Copy each line below in which the string "agent" occurs.

- **Extracted records**:

---

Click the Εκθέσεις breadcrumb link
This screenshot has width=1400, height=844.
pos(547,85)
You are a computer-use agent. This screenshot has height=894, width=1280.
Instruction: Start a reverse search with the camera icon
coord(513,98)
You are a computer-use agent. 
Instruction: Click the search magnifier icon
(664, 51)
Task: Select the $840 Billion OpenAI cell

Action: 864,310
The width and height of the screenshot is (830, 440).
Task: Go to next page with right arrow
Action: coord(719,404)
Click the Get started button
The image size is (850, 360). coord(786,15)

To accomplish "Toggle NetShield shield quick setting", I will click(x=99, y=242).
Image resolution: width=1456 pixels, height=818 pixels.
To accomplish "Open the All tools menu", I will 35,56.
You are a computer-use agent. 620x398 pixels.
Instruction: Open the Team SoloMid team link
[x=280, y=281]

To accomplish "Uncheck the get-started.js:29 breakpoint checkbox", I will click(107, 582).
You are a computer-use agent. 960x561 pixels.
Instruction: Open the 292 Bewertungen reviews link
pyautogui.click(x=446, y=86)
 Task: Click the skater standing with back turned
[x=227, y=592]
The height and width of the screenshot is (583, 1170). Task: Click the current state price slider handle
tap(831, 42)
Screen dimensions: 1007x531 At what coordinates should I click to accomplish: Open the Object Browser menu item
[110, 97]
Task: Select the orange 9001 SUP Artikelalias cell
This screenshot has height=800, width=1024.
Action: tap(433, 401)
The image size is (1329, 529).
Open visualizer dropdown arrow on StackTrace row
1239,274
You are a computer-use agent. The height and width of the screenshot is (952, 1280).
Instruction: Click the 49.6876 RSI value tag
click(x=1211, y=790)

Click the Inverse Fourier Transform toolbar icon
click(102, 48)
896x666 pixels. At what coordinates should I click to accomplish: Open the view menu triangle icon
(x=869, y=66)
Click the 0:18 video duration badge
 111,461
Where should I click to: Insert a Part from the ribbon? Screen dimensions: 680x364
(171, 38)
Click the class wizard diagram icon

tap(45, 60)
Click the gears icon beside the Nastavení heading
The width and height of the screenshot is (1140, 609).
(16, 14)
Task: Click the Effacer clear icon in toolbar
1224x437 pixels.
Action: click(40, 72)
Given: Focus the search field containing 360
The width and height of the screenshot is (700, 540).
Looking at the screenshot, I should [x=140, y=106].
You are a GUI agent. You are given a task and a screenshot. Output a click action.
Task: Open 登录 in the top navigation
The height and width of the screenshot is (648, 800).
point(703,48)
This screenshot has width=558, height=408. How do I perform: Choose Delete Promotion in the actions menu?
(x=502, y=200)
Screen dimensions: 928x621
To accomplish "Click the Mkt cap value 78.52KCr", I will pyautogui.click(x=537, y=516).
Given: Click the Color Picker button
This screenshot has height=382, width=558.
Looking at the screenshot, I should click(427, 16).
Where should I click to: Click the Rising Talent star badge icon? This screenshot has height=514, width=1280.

---

- **Reply to the task**:
You are a computer-use agent. This screenshot has height=894, width=1280.
You are a computer-use agent. 
You are a computer-use agent. 620x398 pixels.
You are a computer-use agent. 960x561 pixels.
You are a computer-use agent. The height and width of the screenshot is (952, 1280).
You are a GUI agent. You are given a task and a screenshot. Output a click action.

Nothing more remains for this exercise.